(Stored items)
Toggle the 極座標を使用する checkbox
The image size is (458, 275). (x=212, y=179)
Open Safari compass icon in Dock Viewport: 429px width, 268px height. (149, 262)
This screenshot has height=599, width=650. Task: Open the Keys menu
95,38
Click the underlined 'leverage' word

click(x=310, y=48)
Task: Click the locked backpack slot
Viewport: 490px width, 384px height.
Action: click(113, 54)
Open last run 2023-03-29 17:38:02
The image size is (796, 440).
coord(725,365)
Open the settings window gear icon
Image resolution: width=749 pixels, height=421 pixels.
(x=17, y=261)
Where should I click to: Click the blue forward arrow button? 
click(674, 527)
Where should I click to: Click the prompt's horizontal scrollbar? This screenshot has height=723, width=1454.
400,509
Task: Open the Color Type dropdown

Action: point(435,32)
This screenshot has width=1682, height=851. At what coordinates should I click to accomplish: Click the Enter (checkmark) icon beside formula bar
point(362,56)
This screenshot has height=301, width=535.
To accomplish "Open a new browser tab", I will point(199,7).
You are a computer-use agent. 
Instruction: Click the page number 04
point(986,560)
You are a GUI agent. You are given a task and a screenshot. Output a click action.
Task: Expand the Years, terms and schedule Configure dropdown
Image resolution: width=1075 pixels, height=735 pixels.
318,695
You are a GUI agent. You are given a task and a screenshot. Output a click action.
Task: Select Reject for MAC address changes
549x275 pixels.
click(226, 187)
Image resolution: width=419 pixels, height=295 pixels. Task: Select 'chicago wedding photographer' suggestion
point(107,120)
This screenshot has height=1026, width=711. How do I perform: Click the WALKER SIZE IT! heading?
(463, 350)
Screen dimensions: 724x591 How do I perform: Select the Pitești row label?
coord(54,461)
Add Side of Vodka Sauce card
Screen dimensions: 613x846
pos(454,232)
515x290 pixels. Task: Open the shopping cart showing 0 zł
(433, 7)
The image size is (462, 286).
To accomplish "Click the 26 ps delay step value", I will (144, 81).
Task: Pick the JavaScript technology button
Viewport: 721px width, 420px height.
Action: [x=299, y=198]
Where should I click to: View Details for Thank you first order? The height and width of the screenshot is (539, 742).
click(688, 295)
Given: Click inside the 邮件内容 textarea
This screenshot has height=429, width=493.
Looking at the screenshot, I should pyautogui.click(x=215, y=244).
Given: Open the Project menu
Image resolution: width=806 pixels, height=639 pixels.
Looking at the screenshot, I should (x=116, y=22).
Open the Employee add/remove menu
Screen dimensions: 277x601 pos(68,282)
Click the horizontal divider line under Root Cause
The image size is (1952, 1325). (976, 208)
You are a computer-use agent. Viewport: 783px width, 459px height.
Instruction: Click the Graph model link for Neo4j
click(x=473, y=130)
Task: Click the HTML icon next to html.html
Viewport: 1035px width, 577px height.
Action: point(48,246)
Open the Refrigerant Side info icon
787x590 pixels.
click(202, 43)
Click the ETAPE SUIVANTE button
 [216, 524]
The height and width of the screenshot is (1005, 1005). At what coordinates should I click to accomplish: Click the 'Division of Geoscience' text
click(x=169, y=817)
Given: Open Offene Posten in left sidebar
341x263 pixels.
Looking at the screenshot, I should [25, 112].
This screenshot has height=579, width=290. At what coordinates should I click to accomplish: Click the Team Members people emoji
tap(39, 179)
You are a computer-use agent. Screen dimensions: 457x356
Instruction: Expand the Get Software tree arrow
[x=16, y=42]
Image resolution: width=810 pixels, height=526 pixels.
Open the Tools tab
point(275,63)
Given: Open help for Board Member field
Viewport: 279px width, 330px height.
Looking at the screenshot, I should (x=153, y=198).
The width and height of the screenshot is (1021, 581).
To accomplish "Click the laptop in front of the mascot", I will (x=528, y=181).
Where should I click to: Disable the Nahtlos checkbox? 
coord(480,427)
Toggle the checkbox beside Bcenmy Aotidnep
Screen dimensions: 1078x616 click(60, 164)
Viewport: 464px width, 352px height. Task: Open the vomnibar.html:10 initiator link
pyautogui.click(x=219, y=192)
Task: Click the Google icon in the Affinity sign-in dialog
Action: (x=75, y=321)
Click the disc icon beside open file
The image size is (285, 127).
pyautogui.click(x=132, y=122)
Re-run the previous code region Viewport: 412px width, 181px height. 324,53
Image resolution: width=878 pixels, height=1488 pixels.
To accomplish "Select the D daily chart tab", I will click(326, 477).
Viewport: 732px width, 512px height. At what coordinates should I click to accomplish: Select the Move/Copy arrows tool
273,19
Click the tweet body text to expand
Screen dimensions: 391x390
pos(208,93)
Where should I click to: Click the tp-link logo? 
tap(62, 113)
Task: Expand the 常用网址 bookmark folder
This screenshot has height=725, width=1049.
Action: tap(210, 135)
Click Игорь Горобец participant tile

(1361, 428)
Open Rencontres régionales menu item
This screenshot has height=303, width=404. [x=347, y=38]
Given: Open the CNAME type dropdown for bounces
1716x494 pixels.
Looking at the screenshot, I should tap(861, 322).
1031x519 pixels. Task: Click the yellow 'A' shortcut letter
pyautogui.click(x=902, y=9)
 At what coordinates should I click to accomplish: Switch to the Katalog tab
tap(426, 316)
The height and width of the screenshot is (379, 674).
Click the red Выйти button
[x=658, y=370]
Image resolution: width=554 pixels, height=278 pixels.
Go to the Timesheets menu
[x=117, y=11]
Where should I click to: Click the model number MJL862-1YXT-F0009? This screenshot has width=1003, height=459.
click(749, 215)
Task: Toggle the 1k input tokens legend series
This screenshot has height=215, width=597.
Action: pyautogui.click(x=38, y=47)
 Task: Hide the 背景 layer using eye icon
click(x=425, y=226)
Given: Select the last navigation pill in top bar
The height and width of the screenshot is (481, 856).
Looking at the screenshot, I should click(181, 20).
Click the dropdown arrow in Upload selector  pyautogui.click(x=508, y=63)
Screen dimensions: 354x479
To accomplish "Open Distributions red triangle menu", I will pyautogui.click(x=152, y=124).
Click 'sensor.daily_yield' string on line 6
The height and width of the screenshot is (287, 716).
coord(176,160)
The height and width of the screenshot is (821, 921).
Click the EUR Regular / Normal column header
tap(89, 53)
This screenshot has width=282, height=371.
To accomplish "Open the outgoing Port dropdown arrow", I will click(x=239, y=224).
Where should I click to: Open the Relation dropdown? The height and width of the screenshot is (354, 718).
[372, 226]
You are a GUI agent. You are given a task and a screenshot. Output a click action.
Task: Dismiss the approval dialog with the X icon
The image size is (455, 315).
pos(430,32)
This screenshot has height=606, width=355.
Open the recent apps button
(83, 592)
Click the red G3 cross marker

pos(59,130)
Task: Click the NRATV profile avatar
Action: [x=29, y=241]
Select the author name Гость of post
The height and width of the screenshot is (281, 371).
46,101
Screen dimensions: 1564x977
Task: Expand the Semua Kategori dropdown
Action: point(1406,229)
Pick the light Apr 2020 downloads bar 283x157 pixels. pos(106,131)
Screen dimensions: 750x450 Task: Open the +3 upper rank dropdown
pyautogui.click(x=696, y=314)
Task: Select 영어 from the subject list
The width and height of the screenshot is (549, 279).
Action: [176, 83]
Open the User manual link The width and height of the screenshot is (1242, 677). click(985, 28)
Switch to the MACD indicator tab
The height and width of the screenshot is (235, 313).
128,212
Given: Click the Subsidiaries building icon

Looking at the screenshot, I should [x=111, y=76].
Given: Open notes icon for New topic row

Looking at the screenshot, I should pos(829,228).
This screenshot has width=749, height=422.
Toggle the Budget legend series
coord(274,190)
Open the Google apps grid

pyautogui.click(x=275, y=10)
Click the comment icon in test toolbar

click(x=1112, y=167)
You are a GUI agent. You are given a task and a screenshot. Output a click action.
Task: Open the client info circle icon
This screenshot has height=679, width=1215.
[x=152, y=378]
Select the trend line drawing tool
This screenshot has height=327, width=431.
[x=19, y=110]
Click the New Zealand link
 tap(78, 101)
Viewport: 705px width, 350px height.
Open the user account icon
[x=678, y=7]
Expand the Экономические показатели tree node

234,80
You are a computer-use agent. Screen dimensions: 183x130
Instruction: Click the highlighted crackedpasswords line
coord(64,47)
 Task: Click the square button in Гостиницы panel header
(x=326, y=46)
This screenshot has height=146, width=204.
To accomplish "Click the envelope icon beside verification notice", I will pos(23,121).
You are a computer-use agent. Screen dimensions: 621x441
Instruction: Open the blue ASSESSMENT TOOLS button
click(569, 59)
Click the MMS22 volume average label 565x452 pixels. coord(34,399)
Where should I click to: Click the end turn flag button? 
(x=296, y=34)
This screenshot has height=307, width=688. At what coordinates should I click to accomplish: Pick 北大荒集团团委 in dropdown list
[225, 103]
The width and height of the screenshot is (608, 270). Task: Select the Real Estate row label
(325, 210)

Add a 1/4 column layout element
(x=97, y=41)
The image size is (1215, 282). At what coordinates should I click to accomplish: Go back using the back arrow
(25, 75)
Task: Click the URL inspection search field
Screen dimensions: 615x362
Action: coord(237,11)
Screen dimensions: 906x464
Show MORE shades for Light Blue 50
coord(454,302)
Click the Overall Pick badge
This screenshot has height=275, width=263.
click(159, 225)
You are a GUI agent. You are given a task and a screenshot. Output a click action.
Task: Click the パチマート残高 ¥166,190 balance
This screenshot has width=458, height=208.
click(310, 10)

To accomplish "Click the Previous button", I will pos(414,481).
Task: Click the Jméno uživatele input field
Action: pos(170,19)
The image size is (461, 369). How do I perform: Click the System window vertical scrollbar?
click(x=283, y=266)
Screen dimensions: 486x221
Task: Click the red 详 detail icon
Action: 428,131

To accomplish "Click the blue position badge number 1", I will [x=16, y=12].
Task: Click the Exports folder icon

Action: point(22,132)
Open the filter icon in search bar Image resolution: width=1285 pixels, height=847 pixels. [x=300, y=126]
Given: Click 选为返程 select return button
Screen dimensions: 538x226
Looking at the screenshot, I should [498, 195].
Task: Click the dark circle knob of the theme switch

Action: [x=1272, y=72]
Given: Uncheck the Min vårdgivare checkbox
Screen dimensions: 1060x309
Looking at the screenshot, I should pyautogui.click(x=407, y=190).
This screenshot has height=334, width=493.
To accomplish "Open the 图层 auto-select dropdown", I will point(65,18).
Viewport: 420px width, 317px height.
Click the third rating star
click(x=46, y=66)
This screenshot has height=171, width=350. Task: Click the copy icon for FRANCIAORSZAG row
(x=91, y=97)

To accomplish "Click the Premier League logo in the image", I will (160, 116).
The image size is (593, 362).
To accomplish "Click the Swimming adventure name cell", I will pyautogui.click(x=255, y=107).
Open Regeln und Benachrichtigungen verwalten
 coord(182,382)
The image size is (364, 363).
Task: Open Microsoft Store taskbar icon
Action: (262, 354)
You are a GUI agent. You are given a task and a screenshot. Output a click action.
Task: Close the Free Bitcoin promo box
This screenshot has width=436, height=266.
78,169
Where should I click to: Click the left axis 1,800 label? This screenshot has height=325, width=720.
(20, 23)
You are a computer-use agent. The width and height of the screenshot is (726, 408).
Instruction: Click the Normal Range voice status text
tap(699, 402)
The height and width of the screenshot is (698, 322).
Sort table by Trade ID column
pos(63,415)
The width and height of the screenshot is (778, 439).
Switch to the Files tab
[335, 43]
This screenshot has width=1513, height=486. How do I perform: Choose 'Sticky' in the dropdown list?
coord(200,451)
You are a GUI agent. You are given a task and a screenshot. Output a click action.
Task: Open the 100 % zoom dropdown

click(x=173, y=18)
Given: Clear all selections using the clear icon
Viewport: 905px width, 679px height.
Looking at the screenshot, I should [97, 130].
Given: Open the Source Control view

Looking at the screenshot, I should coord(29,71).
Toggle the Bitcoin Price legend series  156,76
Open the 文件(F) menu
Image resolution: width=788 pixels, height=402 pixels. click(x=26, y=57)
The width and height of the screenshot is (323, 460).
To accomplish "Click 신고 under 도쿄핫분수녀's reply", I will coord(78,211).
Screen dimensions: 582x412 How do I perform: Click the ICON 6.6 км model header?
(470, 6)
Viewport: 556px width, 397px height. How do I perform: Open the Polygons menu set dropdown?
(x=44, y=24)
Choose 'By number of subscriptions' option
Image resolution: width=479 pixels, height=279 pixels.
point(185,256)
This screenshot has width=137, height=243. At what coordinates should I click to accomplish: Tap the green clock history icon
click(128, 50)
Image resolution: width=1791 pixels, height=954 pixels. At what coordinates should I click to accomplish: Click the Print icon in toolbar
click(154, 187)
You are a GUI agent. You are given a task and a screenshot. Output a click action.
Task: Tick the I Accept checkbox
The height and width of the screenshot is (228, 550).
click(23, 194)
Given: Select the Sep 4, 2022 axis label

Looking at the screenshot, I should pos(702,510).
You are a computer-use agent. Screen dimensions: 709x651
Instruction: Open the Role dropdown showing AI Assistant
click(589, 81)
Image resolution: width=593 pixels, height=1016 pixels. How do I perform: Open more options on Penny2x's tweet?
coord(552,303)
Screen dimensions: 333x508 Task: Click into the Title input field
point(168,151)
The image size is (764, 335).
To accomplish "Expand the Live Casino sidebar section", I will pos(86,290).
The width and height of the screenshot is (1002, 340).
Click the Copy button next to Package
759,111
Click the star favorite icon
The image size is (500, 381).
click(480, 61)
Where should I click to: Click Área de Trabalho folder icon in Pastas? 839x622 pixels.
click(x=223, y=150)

What this task involves. Would you copy each line of the records that contains "search"?

Worked solution.
Task: Click the URL inspection search field
Open the filter icon in search bar Image resolution: width=1285 pixels, height=847 pixels. [x=300, y=126]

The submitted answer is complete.